| Work request |
Please return all lines of the data below containing the string "agent".

| Records for the task |
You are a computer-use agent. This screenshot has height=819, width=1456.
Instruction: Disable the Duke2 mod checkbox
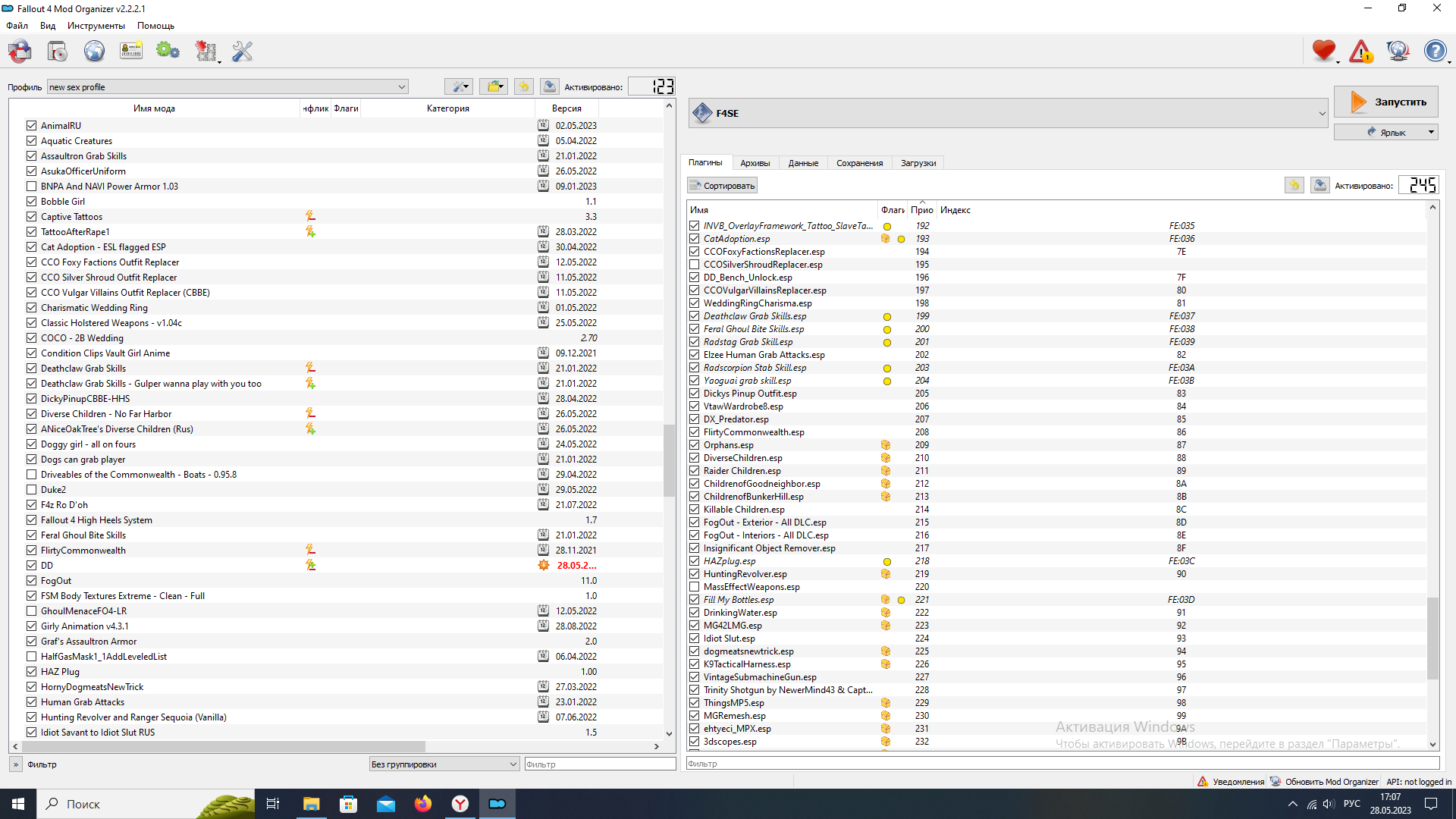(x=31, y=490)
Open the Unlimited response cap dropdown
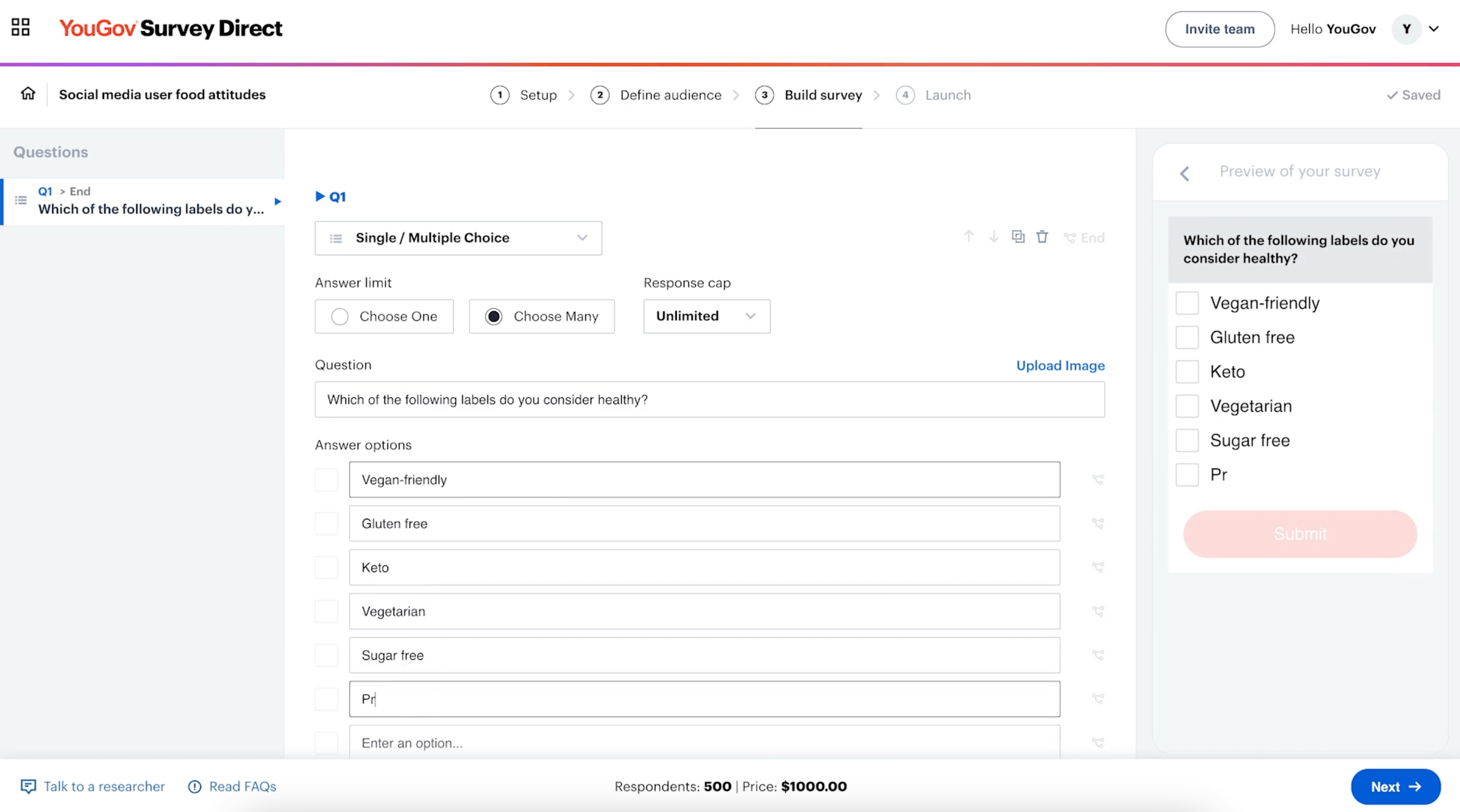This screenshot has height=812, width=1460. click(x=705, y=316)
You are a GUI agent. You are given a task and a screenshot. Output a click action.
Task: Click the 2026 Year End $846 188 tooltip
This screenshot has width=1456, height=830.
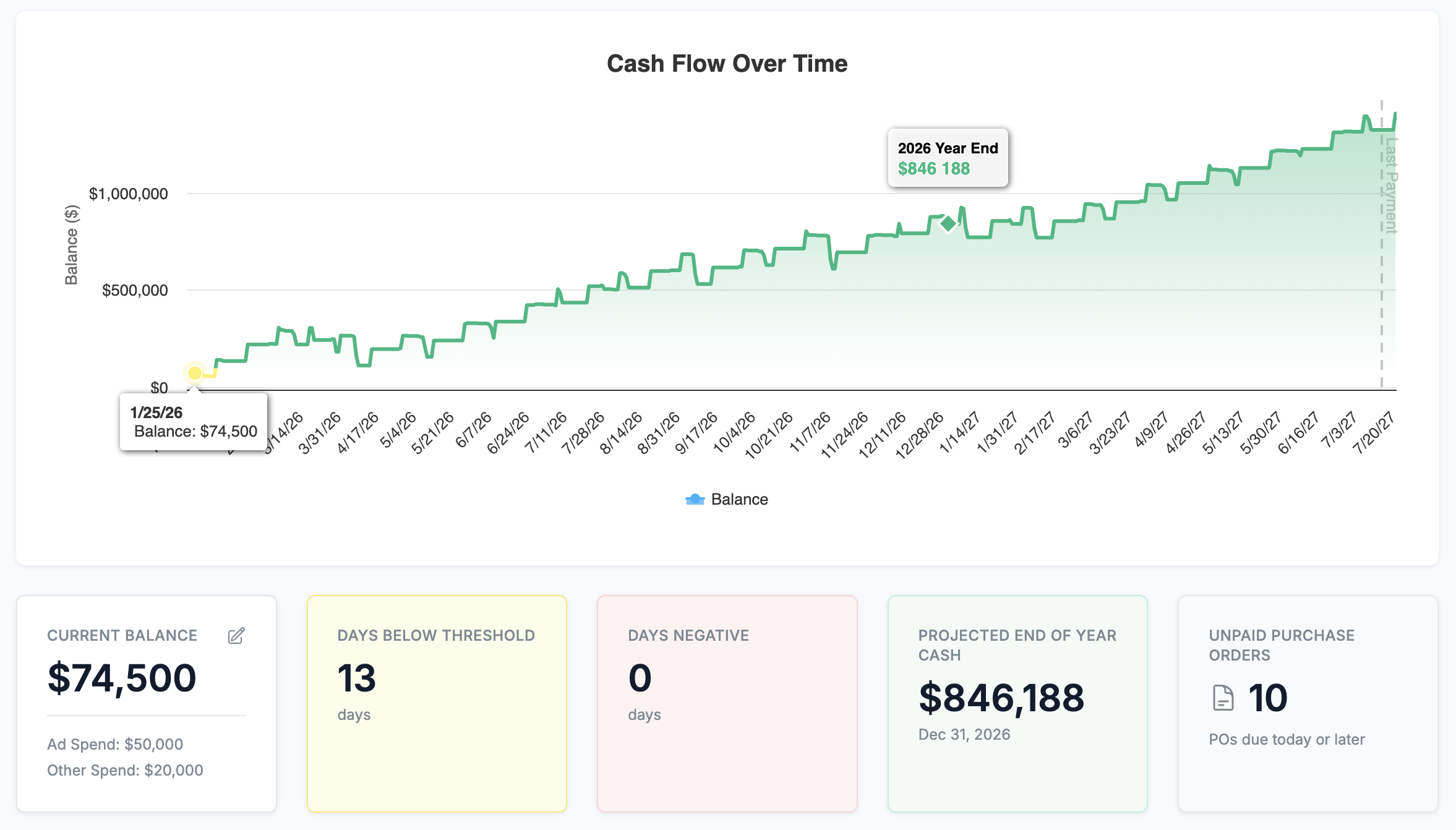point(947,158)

==

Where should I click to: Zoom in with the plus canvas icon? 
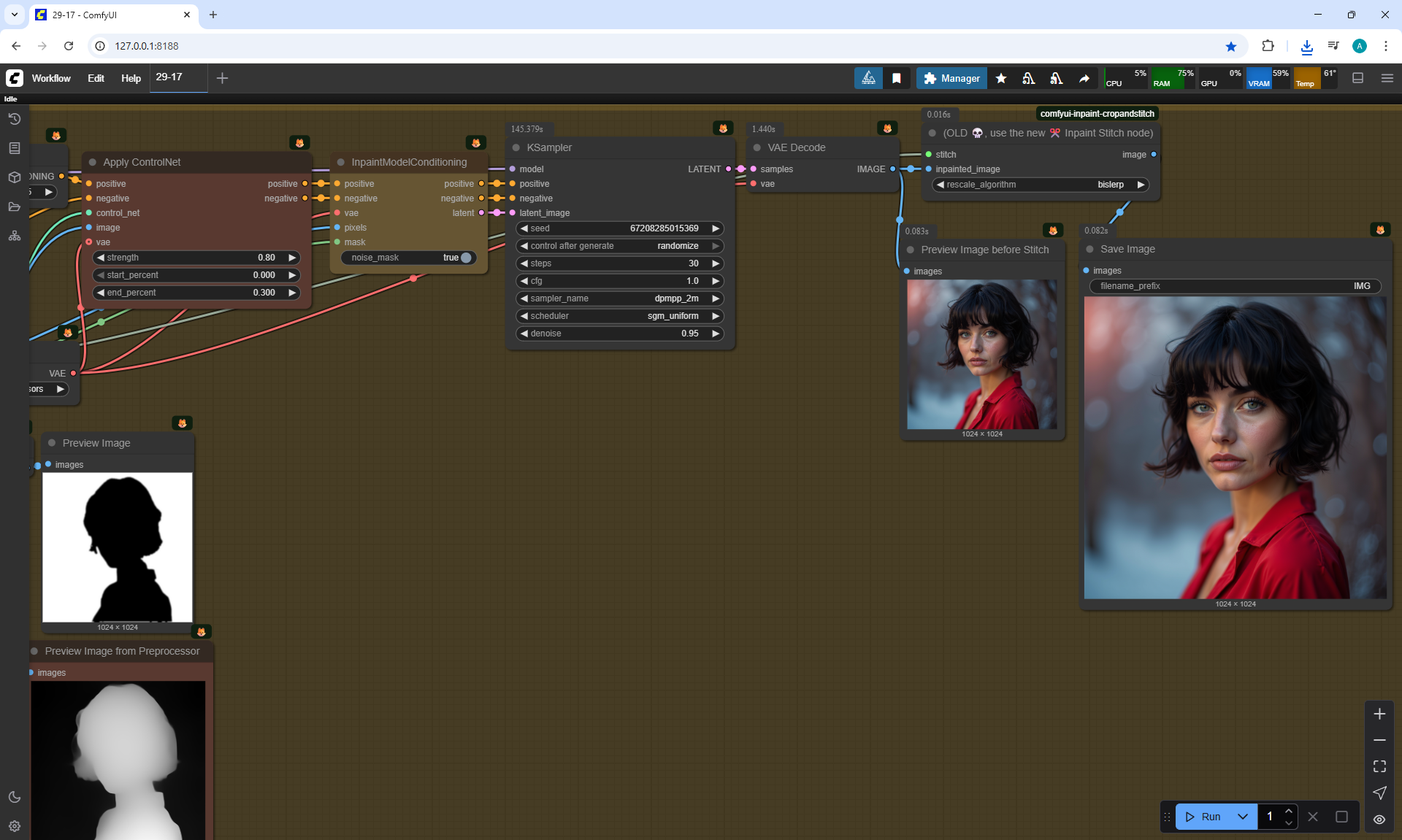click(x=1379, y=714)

--

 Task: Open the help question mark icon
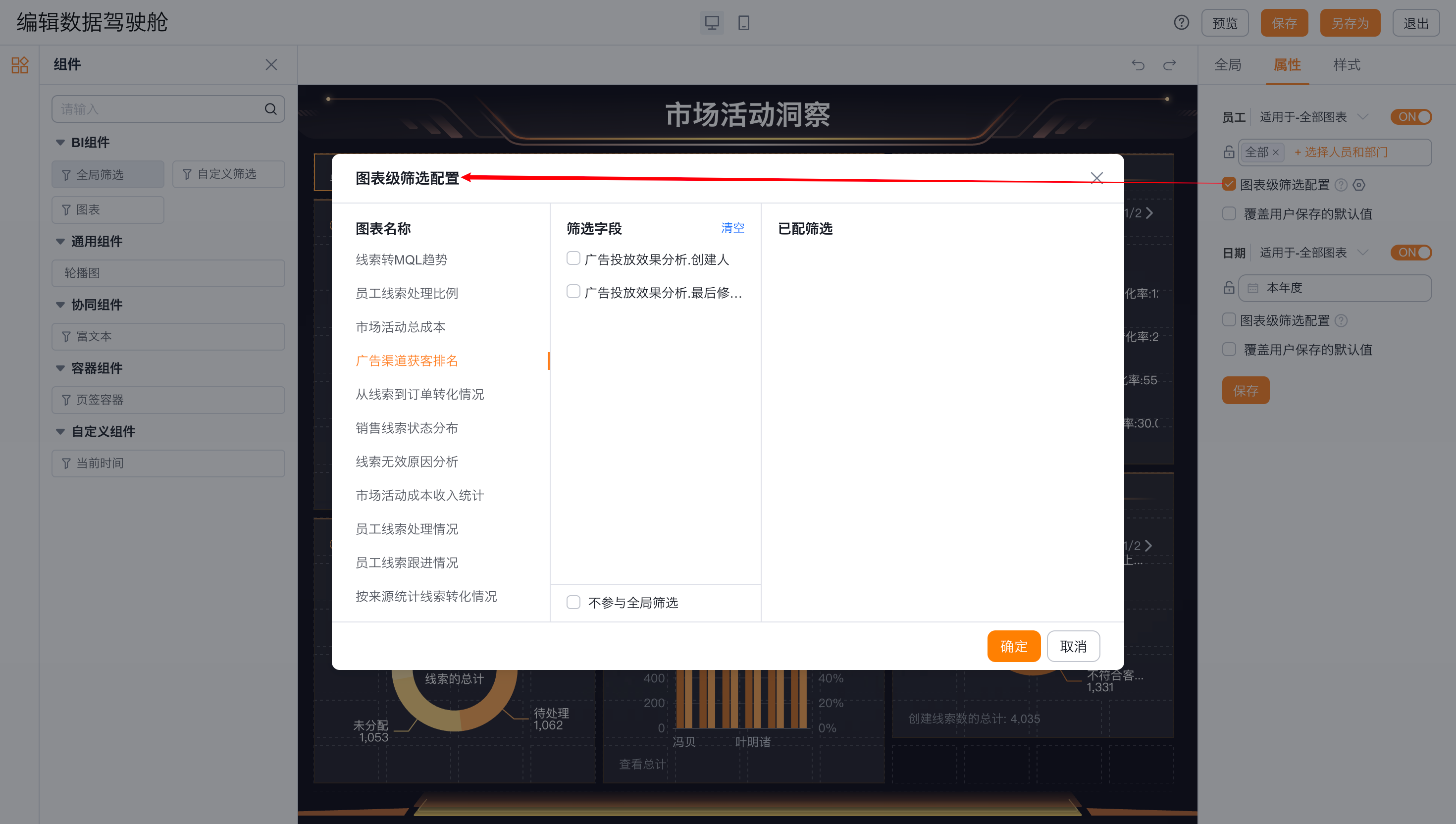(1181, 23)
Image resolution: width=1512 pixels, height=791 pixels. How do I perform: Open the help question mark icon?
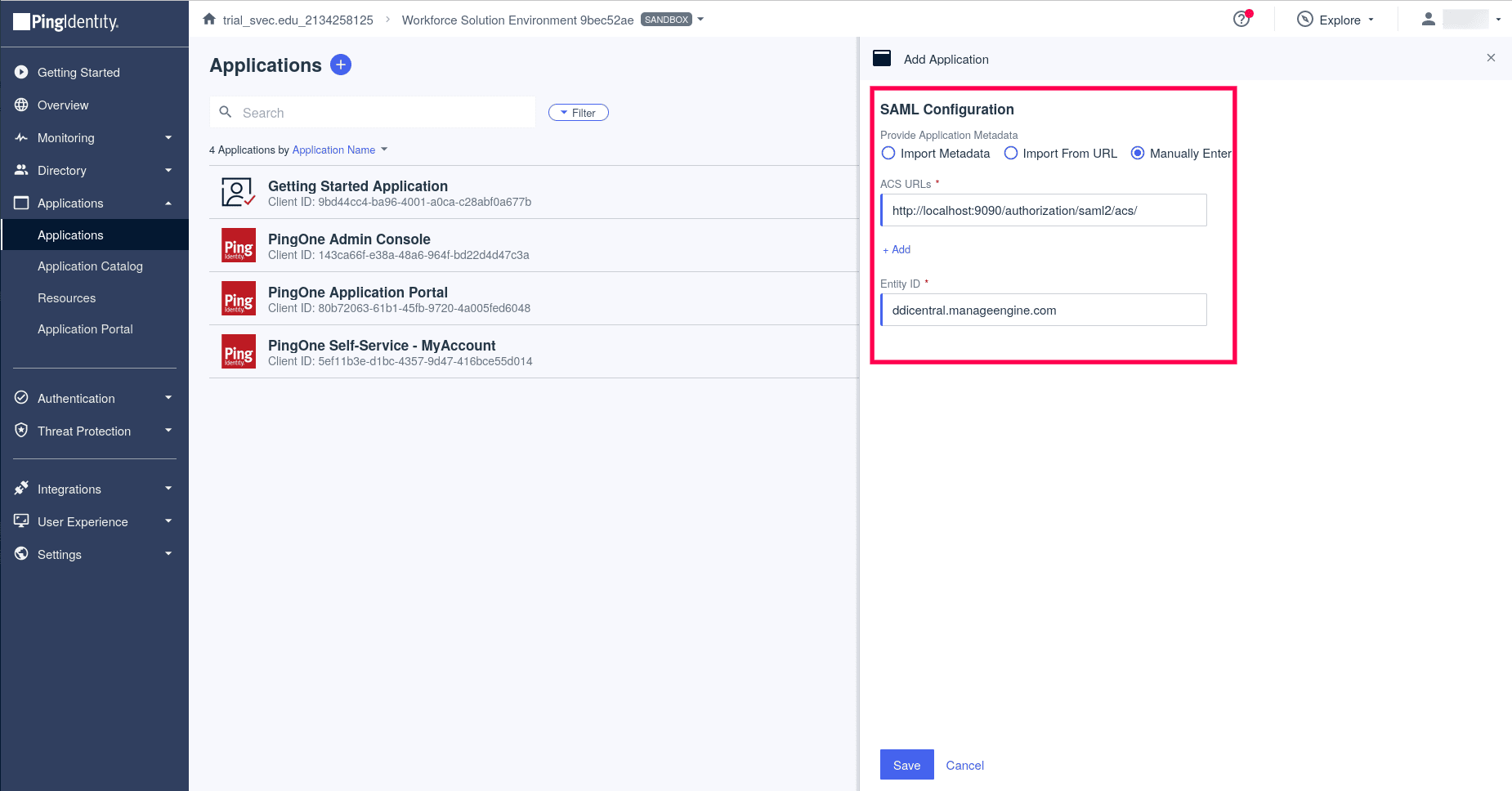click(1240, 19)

| Written answer |
You are a computer-use agent. This screenshot has height=819, width=1456.
You are a GUI agent. You are given a task and a screenshot. Output a click action.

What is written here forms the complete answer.